=== About this exercise ===
Given the listing below, write out exactly the lines starting with the line that has "Open Mal Gesserit's profile name" and going on through the line that has "Click the keyboard", both kept.

=== The data ===
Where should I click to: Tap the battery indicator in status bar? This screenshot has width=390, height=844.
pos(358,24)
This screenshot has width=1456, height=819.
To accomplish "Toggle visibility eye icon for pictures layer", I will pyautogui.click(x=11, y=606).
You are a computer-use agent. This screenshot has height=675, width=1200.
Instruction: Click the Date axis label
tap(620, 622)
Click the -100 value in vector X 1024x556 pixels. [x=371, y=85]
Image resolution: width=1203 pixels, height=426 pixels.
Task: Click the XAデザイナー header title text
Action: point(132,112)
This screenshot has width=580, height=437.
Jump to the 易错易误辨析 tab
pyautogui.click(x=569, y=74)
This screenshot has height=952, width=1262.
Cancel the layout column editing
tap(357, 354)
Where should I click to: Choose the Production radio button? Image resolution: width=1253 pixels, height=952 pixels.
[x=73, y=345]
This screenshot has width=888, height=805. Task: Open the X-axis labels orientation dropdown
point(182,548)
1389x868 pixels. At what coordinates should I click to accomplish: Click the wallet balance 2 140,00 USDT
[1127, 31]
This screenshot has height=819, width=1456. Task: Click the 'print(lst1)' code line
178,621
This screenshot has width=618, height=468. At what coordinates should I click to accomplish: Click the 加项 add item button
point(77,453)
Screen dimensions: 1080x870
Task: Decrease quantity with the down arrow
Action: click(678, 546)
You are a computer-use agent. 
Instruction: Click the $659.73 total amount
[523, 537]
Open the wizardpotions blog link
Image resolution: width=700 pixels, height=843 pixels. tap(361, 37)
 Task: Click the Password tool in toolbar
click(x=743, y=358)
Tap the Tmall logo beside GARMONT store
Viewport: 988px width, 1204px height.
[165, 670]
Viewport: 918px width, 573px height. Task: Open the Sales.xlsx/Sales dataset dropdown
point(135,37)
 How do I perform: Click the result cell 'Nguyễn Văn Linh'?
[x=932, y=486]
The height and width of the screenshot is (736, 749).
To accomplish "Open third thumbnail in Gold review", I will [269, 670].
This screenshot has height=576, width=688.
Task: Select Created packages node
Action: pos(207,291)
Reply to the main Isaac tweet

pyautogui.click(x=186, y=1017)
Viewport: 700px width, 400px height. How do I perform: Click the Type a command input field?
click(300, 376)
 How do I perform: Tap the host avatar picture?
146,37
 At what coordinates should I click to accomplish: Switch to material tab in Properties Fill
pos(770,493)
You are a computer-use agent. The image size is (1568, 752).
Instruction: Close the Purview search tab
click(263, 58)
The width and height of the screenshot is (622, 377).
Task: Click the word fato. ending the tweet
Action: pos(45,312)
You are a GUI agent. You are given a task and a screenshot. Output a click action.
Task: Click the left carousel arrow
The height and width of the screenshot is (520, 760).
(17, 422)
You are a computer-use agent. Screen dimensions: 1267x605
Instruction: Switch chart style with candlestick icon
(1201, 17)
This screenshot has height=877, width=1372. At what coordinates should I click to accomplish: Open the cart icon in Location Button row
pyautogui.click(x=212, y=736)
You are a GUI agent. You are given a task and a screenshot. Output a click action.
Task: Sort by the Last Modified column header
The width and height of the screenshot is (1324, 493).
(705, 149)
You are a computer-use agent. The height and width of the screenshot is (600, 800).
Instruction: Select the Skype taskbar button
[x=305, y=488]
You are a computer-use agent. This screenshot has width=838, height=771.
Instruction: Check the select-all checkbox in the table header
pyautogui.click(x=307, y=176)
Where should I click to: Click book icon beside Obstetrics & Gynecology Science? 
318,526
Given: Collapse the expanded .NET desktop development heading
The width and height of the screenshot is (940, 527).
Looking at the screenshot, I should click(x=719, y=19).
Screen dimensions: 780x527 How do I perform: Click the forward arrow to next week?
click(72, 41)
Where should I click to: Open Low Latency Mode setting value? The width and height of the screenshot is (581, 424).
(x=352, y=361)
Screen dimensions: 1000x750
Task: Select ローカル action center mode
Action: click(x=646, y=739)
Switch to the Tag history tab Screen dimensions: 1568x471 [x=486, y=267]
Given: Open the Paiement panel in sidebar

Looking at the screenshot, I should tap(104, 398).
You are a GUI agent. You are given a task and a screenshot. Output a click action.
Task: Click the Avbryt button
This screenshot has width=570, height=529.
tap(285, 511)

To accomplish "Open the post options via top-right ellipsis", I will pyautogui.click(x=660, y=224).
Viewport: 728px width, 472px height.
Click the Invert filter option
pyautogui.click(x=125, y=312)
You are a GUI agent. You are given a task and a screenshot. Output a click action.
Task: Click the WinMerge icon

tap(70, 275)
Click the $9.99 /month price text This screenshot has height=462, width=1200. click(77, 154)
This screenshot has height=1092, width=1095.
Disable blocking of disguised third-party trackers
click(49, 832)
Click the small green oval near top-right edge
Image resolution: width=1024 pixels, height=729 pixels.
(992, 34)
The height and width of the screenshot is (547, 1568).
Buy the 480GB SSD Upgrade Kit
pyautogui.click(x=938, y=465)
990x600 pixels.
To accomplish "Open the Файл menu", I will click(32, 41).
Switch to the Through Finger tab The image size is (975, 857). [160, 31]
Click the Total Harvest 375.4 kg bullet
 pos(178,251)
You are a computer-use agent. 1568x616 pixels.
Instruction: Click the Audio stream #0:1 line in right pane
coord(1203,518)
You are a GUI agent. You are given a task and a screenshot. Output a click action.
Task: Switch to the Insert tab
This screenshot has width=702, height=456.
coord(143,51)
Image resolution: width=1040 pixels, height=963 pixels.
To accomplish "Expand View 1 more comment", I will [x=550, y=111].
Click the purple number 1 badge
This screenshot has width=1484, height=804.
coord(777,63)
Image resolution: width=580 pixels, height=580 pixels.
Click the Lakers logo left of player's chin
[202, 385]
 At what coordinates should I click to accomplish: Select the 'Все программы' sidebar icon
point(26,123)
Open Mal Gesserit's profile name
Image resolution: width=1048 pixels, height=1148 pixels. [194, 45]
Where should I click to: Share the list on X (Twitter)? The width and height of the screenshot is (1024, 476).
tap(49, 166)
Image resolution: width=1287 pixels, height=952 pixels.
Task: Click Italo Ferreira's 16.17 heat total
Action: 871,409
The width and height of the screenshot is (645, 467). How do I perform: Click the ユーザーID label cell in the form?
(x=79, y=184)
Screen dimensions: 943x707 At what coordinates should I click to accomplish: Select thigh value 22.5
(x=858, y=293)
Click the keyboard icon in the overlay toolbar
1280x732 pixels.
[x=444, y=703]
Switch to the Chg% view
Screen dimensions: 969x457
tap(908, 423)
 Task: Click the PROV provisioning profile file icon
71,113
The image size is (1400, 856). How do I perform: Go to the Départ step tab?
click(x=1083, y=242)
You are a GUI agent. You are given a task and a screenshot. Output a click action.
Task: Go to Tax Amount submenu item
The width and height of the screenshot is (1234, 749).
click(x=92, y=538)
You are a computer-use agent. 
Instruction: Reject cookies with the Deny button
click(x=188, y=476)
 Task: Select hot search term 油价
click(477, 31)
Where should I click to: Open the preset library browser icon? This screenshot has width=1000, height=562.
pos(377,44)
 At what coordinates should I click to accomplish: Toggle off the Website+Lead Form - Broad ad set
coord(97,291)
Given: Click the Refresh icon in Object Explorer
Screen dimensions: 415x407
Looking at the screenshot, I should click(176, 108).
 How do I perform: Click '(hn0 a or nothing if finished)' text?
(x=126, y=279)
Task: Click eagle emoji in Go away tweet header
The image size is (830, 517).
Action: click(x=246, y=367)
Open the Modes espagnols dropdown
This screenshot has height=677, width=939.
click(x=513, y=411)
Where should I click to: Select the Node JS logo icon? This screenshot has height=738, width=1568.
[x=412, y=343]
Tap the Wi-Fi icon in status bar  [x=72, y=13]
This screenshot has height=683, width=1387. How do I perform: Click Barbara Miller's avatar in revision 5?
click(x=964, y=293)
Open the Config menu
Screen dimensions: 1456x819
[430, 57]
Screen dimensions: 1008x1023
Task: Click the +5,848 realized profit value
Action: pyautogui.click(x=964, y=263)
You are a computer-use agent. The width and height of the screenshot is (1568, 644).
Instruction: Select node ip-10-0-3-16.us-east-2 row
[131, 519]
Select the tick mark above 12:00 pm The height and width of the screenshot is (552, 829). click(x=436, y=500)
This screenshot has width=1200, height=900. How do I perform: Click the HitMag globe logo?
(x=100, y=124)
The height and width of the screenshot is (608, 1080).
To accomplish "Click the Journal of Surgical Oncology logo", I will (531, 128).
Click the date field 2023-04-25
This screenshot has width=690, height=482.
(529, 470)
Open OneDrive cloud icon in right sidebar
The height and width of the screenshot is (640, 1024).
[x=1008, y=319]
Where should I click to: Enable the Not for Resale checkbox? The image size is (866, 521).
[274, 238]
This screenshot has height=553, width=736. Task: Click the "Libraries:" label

=== Written response ===
Open Mal Gesserit's profile name
Image resolution: width=1048 pixels, height=1148 pixels. [194, 45]
Where should I click to: Share the list on X (Twitter)? The width and height of the screenshot is (1024, 476).
tap(49, 166)
Image resolution: width=1287 pixels, height=952 pixels.
Task: Click Italo Ferreira's 16.17 heat total
Action: 871,409
The width and height of the screenshot is (645, 467). How do I perform: Click the ユーザーID label cell in the form?
(x=79, y=184)
Screen dimensions: 943x707 At what coordinates should I click to accomplish: Select thigh value 22.5
(x=858, y=293)
Click the keyboard icon in the overlay toolbar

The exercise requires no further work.